Instructions for the task
Write the records out again, keeping each line exactly as it is.

Collected data
☆ ☆ ☆ ☆ ☆

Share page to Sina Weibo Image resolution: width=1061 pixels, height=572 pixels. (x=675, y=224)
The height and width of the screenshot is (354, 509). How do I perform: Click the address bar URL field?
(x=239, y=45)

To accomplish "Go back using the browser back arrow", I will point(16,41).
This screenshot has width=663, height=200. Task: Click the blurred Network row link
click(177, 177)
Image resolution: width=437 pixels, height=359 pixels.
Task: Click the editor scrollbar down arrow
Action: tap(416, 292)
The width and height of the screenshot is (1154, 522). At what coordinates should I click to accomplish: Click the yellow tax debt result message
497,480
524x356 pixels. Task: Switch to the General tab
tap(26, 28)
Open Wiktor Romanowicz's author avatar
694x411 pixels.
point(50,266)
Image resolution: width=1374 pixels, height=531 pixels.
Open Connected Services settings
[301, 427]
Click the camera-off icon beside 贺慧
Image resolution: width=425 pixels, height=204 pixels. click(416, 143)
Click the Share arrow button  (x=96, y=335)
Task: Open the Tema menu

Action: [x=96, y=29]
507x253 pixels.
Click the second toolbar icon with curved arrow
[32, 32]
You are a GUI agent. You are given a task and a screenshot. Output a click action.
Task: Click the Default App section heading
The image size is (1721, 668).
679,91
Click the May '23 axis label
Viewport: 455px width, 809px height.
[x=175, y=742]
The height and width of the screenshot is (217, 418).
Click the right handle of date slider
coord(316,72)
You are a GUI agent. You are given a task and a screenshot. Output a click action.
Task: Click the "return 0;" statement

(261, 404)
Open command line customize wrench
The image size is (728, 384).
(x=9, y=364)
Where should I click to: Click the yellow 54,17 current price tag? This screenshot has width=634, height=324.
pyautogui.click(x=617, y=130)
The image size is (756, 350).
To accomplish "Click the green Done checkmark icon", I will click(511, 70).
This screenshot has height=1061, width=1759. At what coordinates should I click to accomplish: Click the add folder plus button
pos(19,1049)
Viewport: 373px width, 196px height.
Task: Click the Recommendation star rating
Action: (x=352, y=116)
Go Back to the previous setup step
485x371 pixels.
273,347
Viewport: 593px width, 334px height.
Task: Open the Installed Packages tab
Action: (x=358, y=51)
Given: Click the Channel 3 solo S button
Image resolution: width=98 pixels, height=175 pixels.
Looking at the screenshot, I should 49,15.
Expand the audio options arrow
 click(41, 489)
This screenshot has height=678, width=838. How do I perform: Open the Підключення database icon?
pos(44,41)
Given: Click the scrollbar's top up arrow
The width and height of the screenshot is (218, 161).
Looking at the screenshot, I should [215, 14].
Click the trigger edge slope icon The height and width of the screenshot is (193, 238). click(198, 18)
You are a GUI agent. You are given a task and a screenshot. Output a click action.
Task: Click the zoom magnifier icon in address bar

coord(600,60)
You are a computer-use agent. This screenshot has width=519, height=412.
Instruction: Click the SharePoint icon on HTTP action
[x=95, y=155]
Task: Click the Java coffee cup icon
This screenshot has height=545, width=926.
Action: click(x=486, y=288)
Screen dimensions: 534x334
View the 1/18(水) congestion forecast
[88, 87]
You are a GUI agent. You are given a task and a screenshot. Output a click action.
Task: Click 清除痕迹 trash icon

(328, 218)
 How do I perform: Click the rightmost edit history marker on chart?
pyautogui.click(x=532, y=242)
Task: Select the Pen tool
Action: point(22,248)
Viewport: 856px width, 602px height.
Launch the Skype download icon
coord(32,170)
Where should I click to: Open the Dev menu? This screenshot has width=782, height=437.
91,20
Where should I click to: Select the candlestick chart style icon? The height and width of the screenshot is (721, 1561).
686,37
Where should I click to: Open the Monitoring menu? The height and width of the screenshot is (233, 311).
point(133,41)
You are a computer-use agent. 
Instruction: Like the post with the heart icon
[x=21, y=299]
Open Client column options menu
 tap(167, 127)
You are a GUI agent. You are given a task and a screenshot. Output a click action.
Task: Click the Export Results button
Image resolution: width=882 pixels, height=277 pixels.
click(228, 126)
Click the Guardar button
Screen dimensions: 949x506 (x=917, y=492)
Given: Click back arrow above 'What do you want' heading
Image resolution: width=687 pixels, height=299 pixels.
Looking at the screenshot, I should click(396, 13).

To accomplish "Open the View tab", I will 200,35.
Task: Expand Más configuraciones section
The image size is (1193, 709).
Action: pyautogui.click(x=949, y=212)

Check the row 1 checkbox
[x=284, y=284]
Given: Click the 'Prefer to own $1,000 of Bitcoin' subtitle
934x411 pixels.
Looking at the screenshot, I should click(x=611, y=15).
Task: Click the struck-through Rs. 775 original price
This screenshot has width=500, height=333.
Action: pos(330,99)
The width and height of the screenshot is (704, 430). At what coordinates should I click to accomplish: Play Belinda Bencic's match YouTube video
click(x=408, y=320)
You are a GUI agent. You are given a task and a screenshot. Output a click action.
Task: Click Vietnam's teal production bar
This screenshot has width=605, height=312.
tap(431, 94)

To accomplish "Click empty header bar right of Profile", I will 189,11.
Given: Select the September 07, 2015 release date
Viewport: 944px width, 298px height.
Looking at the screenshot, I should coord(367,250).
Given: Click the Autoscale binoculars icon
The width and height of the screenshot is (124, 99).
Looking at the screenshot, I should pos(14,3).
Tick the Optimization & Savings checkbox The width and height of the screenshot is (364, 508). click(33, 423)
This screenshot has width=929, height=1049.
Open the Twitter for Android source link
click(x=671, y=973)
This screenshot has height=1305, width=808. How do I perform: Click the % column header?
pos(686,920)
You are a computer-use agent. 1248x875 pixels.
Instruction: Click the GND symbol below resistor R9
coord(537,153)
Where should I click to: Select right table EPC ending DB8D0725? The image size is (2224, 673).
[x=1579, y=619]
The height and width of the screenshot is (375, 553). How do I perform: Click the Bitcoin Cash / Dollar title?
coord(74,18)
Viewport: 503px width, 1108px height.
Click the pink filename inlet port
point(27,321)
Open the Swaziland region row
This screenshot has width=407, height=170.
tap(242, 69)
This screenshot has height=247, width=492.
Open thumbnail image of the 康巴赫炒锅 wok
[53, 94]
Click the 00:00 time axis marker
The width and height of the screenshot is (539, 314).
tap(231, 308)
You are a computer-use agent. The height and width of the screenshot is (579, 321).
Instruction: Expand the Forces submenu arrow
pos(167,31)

☆ ☆ ☆ ☆ ☆

Reply
Share page to Sina Weibo Image resolution: width=1061 pixels, height=572 pixels. (x=675, y=224)
The height and width of the screenshot is (354, 509). How do I perform: Click the address bar URL field?
(x=239, y=45)

To accomplish "Go back using the browser back arrow", I will point(16,41).
This screenshot has width=663, height=200. Task: Click the blurred Network row link
click(177, 177)
Image resolution: width=437 pixels, height=359 pixels.
Task: Click the editor scrollbar down arrow
Action: tap(416, 292)
The width and height of the screenshot is (1154, 522). At what coordinates should I click to accomplish: Click the yellow tax debt result message
497,480
524x356 pixels. Task: Switch to the General tab
tap(26, 28)
Open Wiktor Romanowicz's author avatar
694x411 pixels.
point(50,266)
Image resolution: width=1374 pixels, height=531 pixels.
Open Connected Services settings
[301, 427]
Click the camera-off icon beside 贺慧
Image resolution: width=425 pixels, height=204 pixels. click(416, 143)
Click the Share arrow button  (x=96, y=335)
Task: Open the Tema menu

Action: [x=96, y=29]
507x253 pixels.
Click the second toolbar icon with curved arrow
[32, 32]
You are a GUI agent. You are given a task and a screenshot. Output a click action.
Task: Click the Default App section heading
The image size is (1721, 668).
679,91
Click the May '23 axis label
Viewport: 455px width, 809px height.
[x=175, y=742]
The height and width of the screenshot is (217, 418).
Click the right handle of date slider
coord(316,72)
You are a GUI agent. You are given a task and a screenshot. Output a click action.
Task: Click the "return 0;" statement

(261, 404)
Open command line customize wrench
The image size is (728, 384).
(x=9, y=364)
Where should I click to: Click the yellow 54,17 current price tag? This screenshot has width=634, height=324.
pyautogui.click(x=617, y=130)
The image size is (756, 350).
To accomplish "Click the green Done checkmark icon", I will click(511, 70).
This screenshot has height=1061, width=1759. At what coordinates should I click to accomplish: Click the add folder plus button
pos(19,1049)
Viewport: 373px width, 196px height.
Task: Click the Recommendation star rating
Action: (x=352, y=116)
Go Back to the previous setup step
485x371 pixels.
273,347
Viewport: 593px width, 334px height.
Task: Open the Installed Packages tab
Action: (x=358, y=51)
Given: Click the Channel 3 solo S button
Image resolution: width=98 pixels, height=175 pixels.
Looking at the screenshot, I should 49,15.
Expand the audio options arrow
 click(41, 489)
This screenshot has height=678, width=838. How do I perform: Open the Підключення database icon?
pos(44,41)
Given: Click the scrollbar's top up arrow
The width and height of the screenshot is (218, 161).
Looking at the screenshot, I should [215, 14].
Click the trigger edge slope icon The height and width of the screenshot is (193, 238). click(198, 18)
You are a GUI agent. You are given a task and a screenshot. Output a click action.
Task: Click the zoom magnifier icon in address bar

coord(600,60)
You are a computer-use agent. This screenshot has width=519, height=412.
Instruction: Click the SharePoint icon on HTTP action
[x=95, y=155]
Task: Click the Java coffee cup icon
This screenshot has height=545, width=926.
Action: click(x=486, y=288)
Screen dimensions: 534x334
View the 1/18(水) congestion forecast
[88, 87]
You are a GUI agent. You are given a task and a screenshot. Output a click action.
Task: Click 清除痕迹 trash icon

(328, 218)
 How do I perform: Click the rightmost edit history marker on chart?
pyautogui.click(x=532, y=242)
Task: Select the Pen tool
Action: point(22,248)
Viewport: 856px width, 602px height.
Launch the Skype download icon
coord(32,170)
Where should I click to: Open the Dev menu? This screenshot has width=782, height=437.
91,20
Where should I click to: Select the candlestick chart style icon? The height and width of the screenshot is (721, 1561).
686,37
Where should I click to: Open the Monitoring menu? The height and width of the screenshot is (233, 311).
point(133,41)
You are a computer-use agent. 
Instruction: Like the post with the heart icon
[x=21, y=299]
Open Client column options menu
 tap(167, 127)
You are a GUI agent. You are given a task and a screenshot. Output a click action.
Task: Click the Export Results button
Image resolution: width=882 pixels, height=277 pixels.
click(228, 126)
Click the Guardar button
Screen dimensions: 949x506 (x=917, y=492)
Given: Click back arrow above 'What do you want' heading
Image resolution: width=687 pixels, height=299 pixels.
Looking at the screenshot, I should click(396, 13).

To accomplish "Open the View tab", I will 200,35.
Task: Expand Más configuraciones section
The image size is (1193, 709).
Action: pyautogui.click(x=949, y=212)

Check the row 1 checkbox
[x=284, y=284]
Given: Click the 'Prefer to own $1,000 of Bitcoin' subtitle
934x411 pixels.
Looking at the screenshot, I should click(x=611, y=15).
Task: Click the struck-through Rs. 775 original price
This screenshot has width=500, height=333.
Action: pos(330,99)
The width and height of the screenshot is (704, 430). At what coordinates should I click to accomplish: Play Belinda Bencic's match YouTube video
click(x=408, y=320)
You are a GUI agent. You are given a task and a screenshot. Output a click action.
Task: Click Vietnam's teal production bar
This screenshot has width=605, height=312.
tap(431, 94)

To accomplish "Click empty header bar right of Profile", I will 189,11.
Given: Select the September 07, 2015 release date
Viewport: 944px width, 298px height.
Looking at the screenshot, I should coord(367,250).
Given: Click the Autoscale binoculars icon
The width and height of the screenshot is (124, 99).
Looking at the screenshot, I should pos(14,3).
Tick the Optimization & Savings checkbox The width and height of the screenshot is (364, 508). click(33, 423)
This screenshot has width=929, height=1049.
Open the Twitter for Android source link
click(x=671, y=973)
This screenshot has height=1305, width=808. How do I perform: Click the % column header?
pos(686,920)
You are a computer-use agent. 1248x875 pixels.
Instruction: Click the GND symbol below resistor R9
coord(537,153)
Where should I click to: Select right table EPC ending DB8D0725? The image size is (2224, 673).
[x=1579, y=619]
The height and width of the screenshot is (375, 553). How do I perform: Click the Bitcoin Cash / Dollar title?
coord(74,18)
Viewport: 503px width, 1108px height.
Click the pink filename inlet port
point(27,321)
Open the Swaziland region row
This screenshot has width=407, height=170.
tap(242, 69)
This screenshot has height=247, width=492.
Open thumbnail image of the 康巴赫炒锅 wok
[53, 94]
Click the 00:00 time axis marker
The width and height of the screenshot is (539, 314).
tap(231, 308)
You are a computer-use agent. The height and width of the screenshot is (579, 321).
Instruction: Expand the Forces submenu arrow
pos(167,31)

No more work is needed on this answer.